Written task: Please pull out the text lines from each item below and reproduce them word for word, omitting the pictures.
▬▬▬
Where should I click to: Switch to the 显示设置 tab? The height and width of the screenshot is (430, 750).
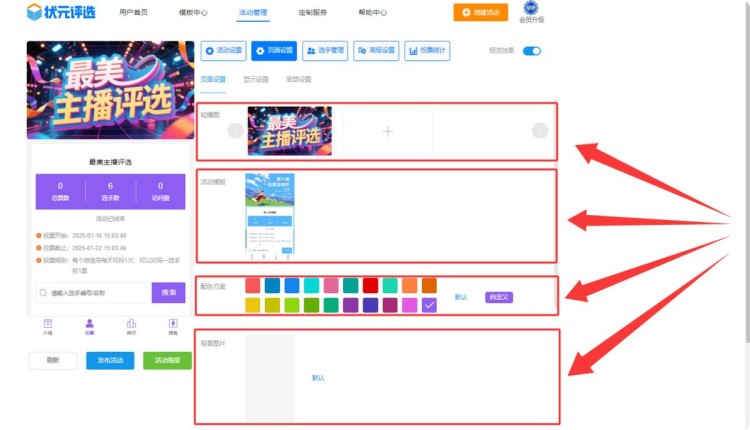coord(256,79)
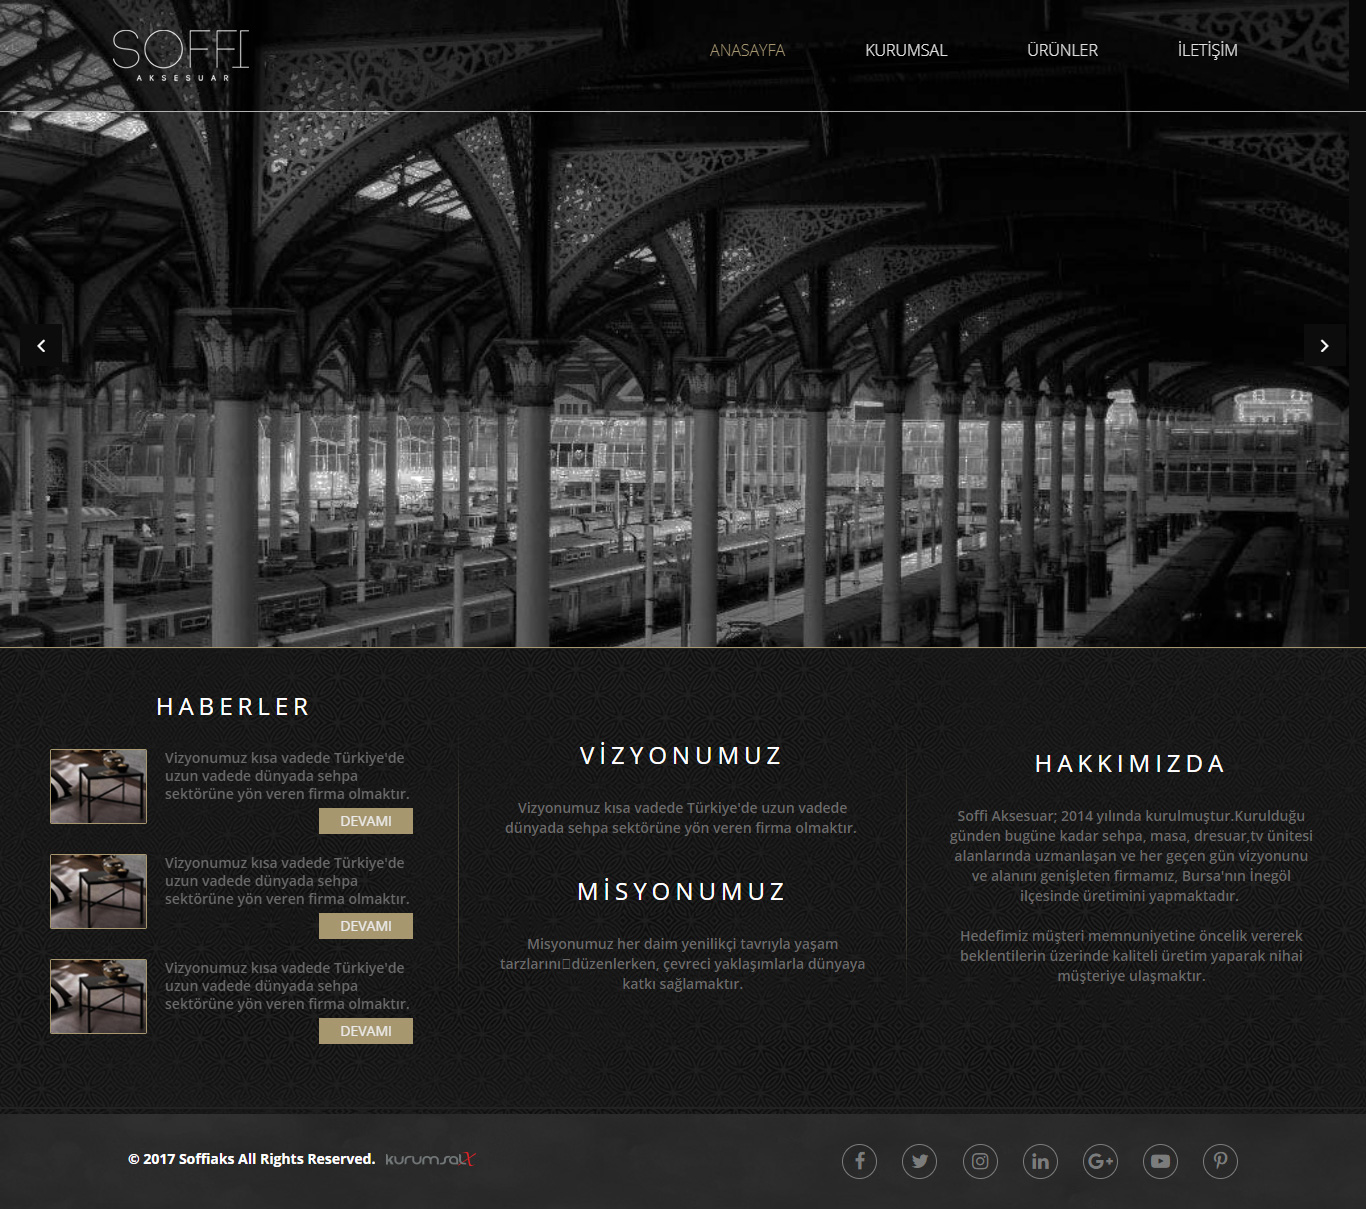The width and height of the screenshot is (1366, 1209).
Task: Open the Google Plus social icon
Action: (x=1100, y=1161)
▬▬▬
Answer:
Where should I click to: Switch to the 显示设置 tab? The height and width of the screenshot is (430, 750).
coord(256,79)
The width and height of the screenshot is (1366, 1209).
Task: Open the Google Plus social icon
Action: (x=1100, y=1161)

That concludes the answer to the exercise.